I have been reflecting so much on trauma over the last week. About how it is transferred and passed on. How it operates in cycles. How I don’t think we quite understand or respect the effects it has on our brains and what it means when witnessing trauma is a part of someone’s job.
On November 12, 2018 my Uncle Marty, a retired Police Chief, was shot and killed by a trainee police officer after attempting suicide and charging after the first responders with a knife.
In 38 years of working in law enforcement my Uncle surely encountered a lot of trauma. What happened to it? Did it hide out in his body? Did it just get tired of being so confined?
I think about how much pain he was in and how much pain my family is in now. I wonder if it is the same pain. I wonder if that pain, way too much for one person to hold, demanded to be dissipated. Transferred and passed on.

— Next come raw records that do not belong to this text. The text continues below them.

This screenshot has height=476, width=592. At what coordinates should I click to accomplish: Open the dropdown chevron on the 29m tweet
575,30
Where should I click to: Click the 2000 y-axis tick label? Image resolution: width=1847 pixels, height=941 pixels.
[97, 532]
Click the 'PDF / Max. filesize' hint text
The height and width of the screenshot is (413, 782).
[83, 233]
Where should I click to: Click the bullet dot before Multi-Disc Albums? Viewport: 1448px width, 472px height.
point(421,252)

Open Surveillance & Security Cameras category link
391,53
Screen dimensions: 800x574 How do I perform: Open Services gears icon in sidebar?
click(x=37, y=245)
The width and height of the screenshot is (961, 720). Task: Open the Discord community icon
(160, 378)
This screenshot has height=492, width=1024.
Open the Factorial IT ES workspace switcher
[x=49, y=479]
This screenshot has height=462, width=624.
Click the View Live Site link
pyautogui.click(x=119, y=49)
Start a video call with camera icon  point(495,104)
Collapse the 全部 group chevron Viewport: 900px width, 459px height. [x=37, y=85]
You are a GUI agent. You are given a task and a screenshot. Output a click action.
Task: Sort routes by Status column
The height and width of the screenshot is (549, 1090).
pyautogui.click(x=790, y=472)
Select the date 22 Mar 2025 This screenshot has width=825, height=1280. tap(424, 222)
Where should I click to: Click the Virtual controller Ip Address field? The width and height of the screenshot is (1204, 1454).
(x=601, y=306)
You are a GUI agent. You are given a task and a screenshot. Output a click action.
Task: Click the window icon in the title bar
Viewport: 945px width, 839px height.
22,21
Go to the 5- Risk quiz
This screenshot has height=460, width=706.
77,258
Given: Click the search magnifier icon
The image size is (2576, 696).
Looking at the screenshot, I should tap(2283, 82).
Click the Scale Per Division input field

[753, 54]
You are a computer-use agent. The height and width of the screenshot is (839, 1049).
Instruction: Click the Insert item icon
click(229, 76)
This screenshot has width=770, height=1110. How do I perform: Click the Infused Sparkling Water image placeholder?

I can’t stop thinking about the officers involved in the shooting, especially the trainee officer, and how this is now a trauma for them. Will they process it? Will they have the resources they need to stay healthy in their work? Or is this the beginning of a collection of experiences that will live unconsciously in their bodies, changing their cells and altering their chemistry?
The cycle of it all feels overwhelmingly depressing to me.
But then I remember healing. And how it is transferred and passed on. How it operates in cycles. How we don’t quite understand or respect the effects it has on all the layers of our being and what it means if even one person in a family, community or system heals.
This week I witnessed how one person taking a deep breath could remind a whole group of people to breathe and shift the energy of an entire room.
I think about what this means on a collective level.
It means the hours of my life spent meditating matter. My work to unwind my negative thought patterns matters. My commitment to expanding my consciousness matters. My dedication to dissolving fear matters. My devotion to love matters.
My healing matters.
Sharing healing stories matters. It works. Healing spreads.
SO, from the belly of trauma my faith is in healing — and if you are reading this and take a deep breath, I believe my whole family will feel it.
Inhale. Exhale.
WE ARE ONE.
It’s pretty miraculous actually. Not depressing at all.